According to Beast the band Limp Bizkit held a "Nationwide Guitar Audition" to find a new replacement guitarist, and he say's they proceeded to rip off the original, uncopyrighted tryouts from hundreds of guitarists.
iSay - Sounds like Beast is pissed and a bit paranoid. From reading his account I would guess that instead of setting out to rip off other musicians what you have here is a poorly organized, mis-managed event that got whacked by Murphy's Laws and of course lawyers who get paid to protect the record labels from every possibility imaginable. More to the point I think is how this badly handled event made people feel disrespected and dehumanized. The band Limp Bizkit will take the PR mess on the chin and the record lable will skate free because if the band complains the lable can always pull out another band that's waiting in the wings for their turn on the gravy train.
The Recording Company MO: "I'm very busy and important. It's nothing personal, it's just business ya know." The record lable does everything possible to make an unsigned musician think it is big and mighty because it holds the keys to distribute the music and the musician is a small and mostly insignificant part. They have the system set up to work on musicians insecurities and desire for a career.
Free Advice: Do not ever sign any document without fully understanding it and agreeing with it 100%. Get your own advisors, ask lots of questions, make yourself a plan. Do your own recording and distribution.

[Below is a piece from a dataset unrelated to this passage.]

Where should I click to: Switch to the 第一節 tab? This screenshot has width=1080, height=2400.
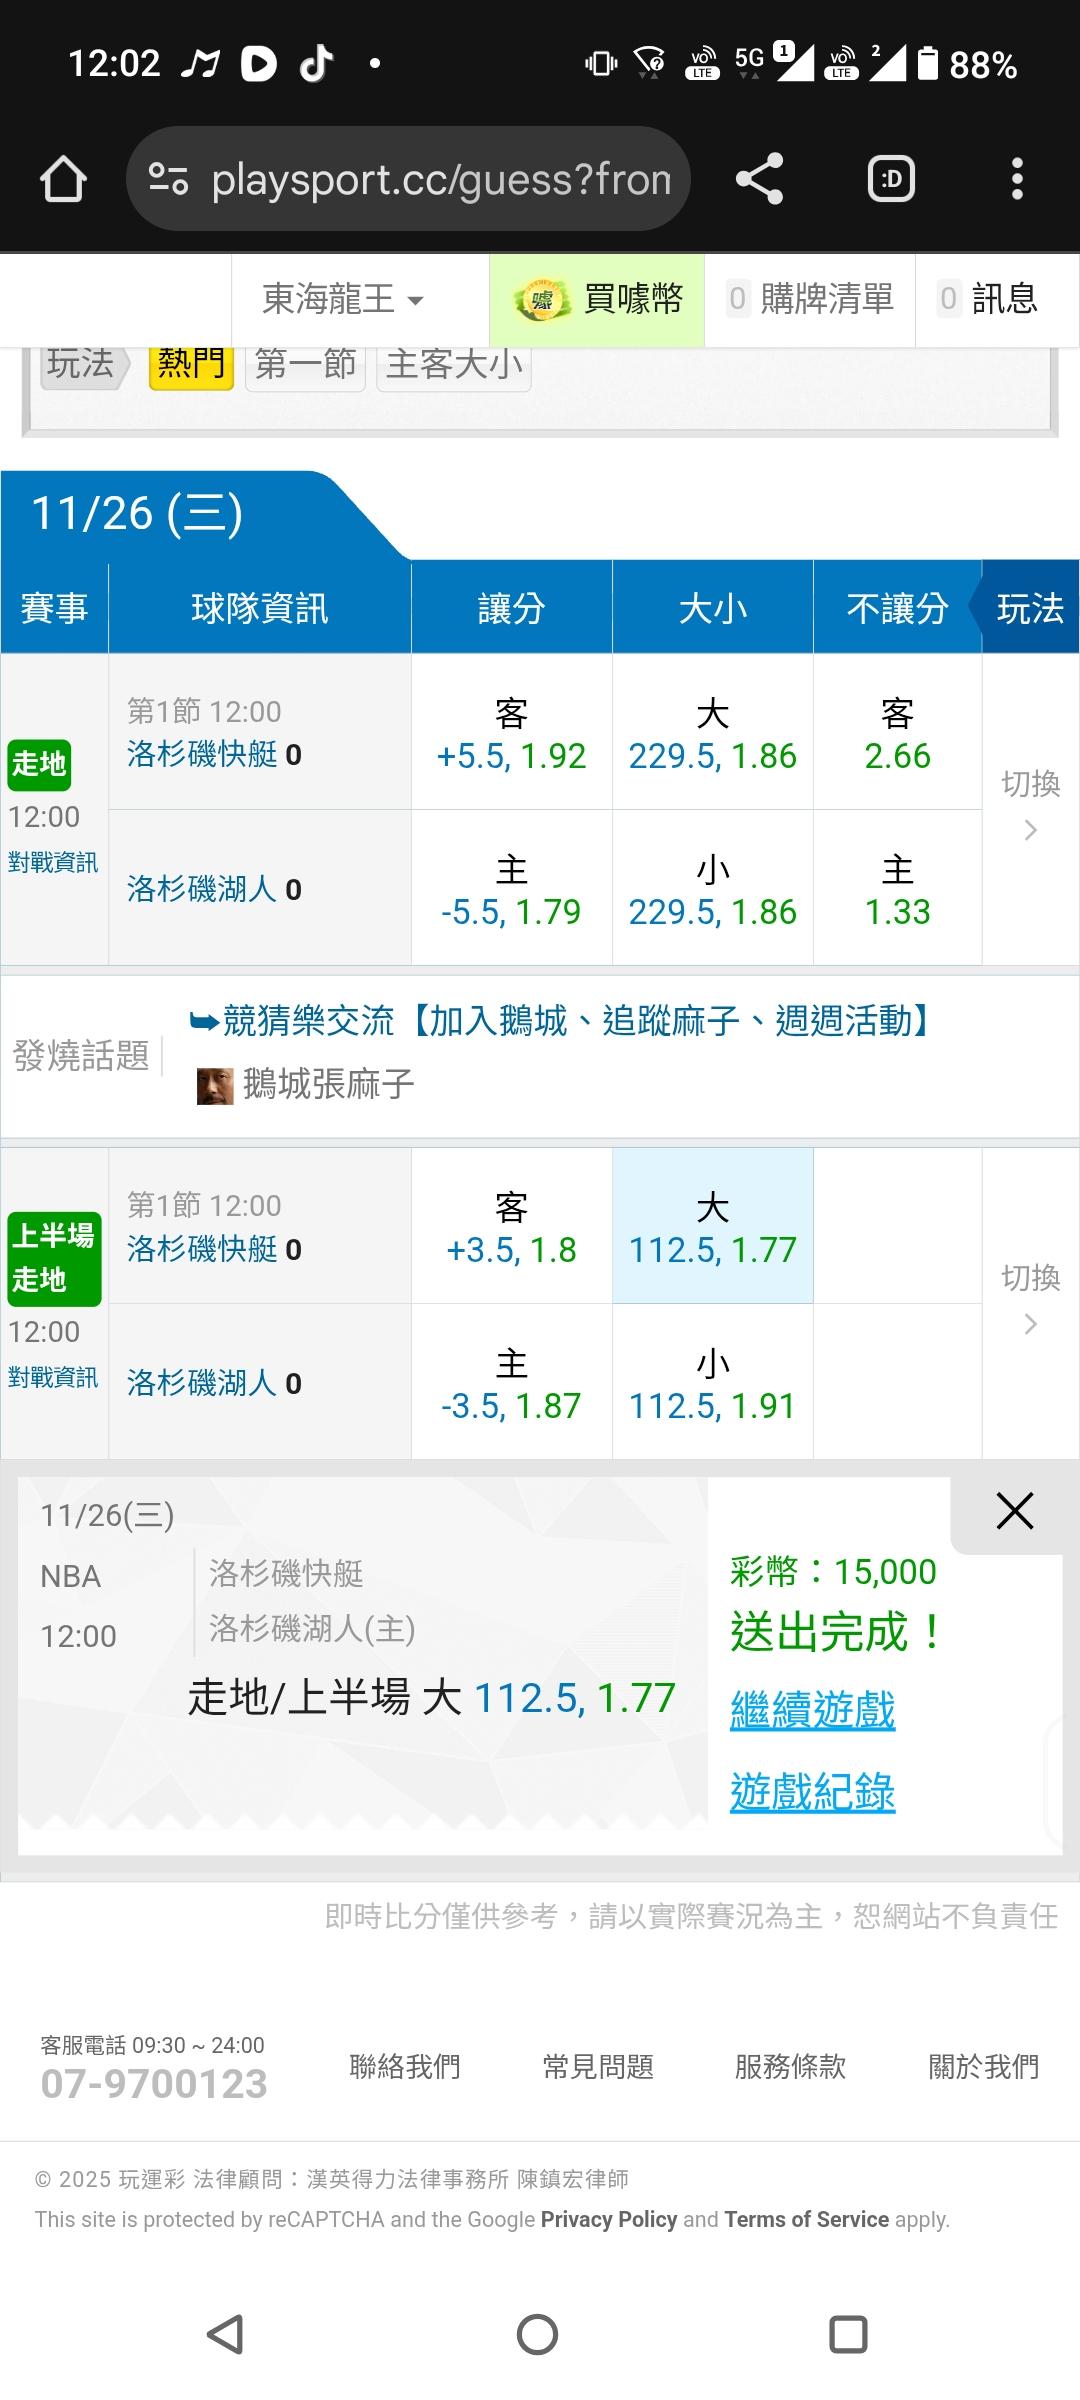pos(305,364)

Update: There's a bunch of people on Fark.com just ripping Limp Bizkit apart. In particular somebody named Fred. Woah!
And from someone who accepts the recording companies bullshit:
02-03-02 10:38:40 PM Grizzlyjohnson I was at the SLC Guitar Center when this went down. The manager is a friend of mine so I watched some of the auditions on the closed circuit cameras from the back. I'm a tad too...old...to put it nicely...and slow to audition for Bizkit (if it was BB King or Jimmy Buffett I'd be there!). The person running the auditions was a record company exec, the band members never even put in an appearance until the jam later.
All I can say to the person who wrote this diatribe, though, is welcome to the music business. Contracts like that from record companies are exactly what you can expect for your entire career. The kind of pressure that you're under in a one minute audition is exactly what it's going to be like, if you can't hack that, you're not ready. Sounds harsh but simply put it's the truth. They got no time for prima donnas and whiners, you don't wanna get with the program, they'll find someone else. There are truly VERY few real artists out there are aren't expendable. Wes Borland wasn't.
Let me also put your mind at rest about the contract. That's pro forma record company bullsh*t. They have no interest whatsoever in 150 mediocre one minute solos from amateur guitar players. They're not even going to keep those tapes, and I doubt that anyone in the band even ever heard more than six or eight of them.
Further, I'd be willing to bet that Bizkit will not end up recruiting anyone from any of those auditions. That was a promotional tour, and nothing more. A chance for fans to show how much they love their Bizkit. If that had been for real they wouldn't have done it like that.
iSay - It's to bad this fellow hasen't thought a bit deeper about the music business. Good luck.